Entries on where items appear:
>> Start

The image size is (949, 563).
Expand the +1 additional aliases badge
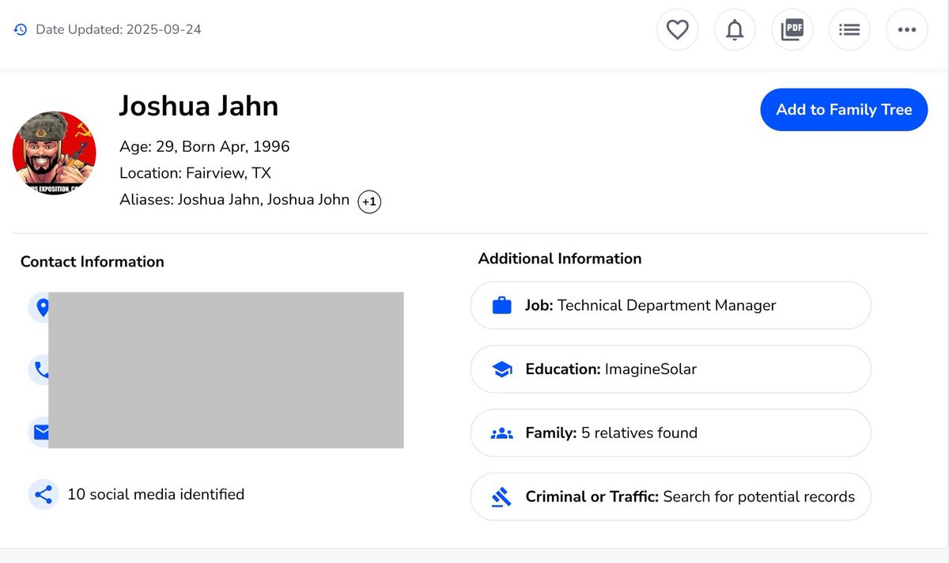pos(369,202)
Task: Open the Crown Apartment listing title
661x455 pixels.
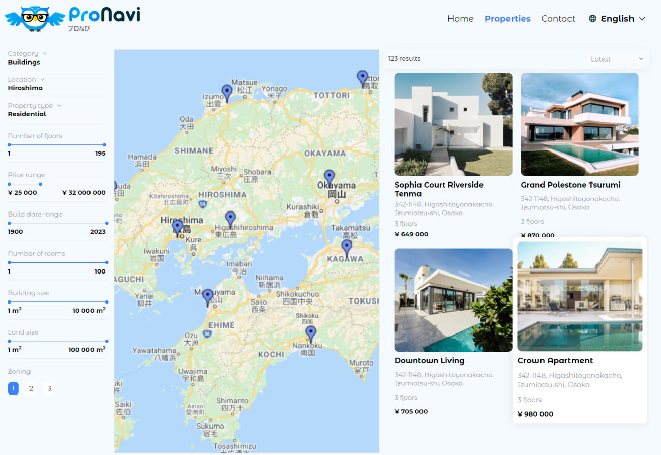Action: tap(555, 360)
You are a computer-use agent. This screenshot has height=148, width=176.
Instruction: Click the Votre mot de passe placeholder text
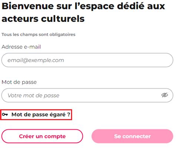tap(33, 95)
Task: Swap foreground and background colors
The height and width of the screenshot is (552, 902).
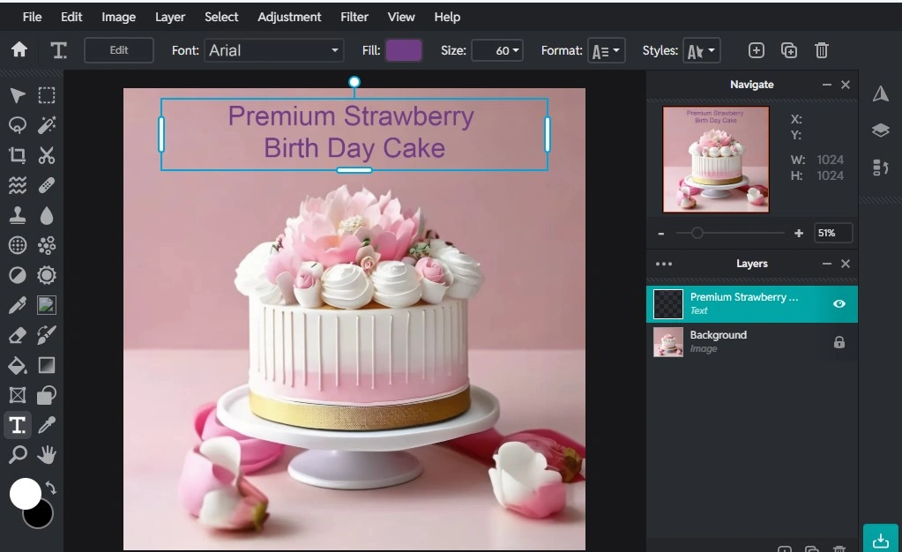Action: [51, 487]
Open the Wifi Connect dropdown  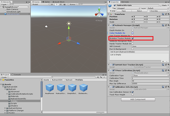pyautogui.click(x=150, y=46)
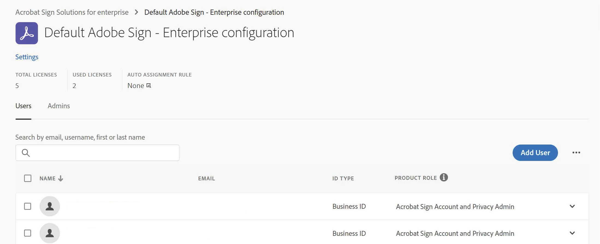Click the second user's avatar icon
The width and height of the screenshot is (600, 244).
[x=50, y=233]
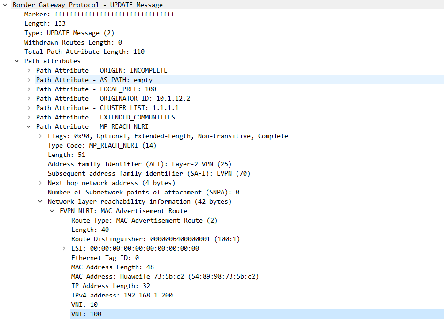Collapse EVPN NLRI: MAC Advertisement Route
This screenshot has height=319, width=444.
pos(52,211)
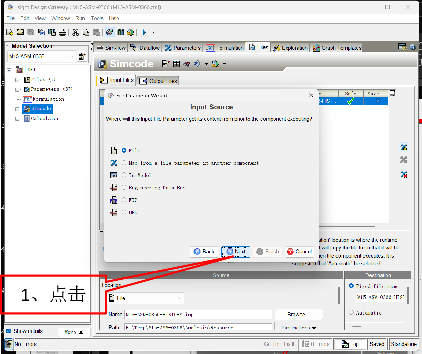Choose the URL input source option

(x=125, y=212)
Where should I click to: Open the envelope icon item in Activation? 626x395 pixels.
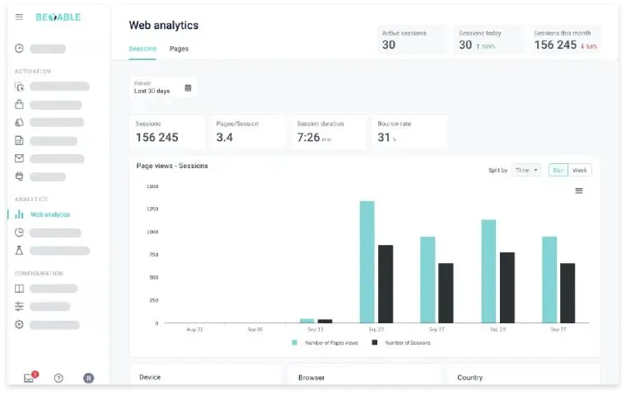pos(20,158)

>> End

Rewrite the entries from the start through the line containing "Action: [51, 487]", requests included, and increase every coordinate in the answers by 34. Leave the pictures out.

#### [Solution below]
The image size is (949, 563).
Expand the +1 additional aliases badge
pos(403,236)
Task: Open the Crown Apartment listing title
661x455 pixels.
Action: tap(589, 394)
You are a computer-use agent. This screenshot has height=148, width=176.
Instruction: Click the Votre mot de passe placeholder text
tap(67, 129)
Task: Swap foreground and background colors
The height and width of the screenshot is (552, 902).
Action: [85, 521]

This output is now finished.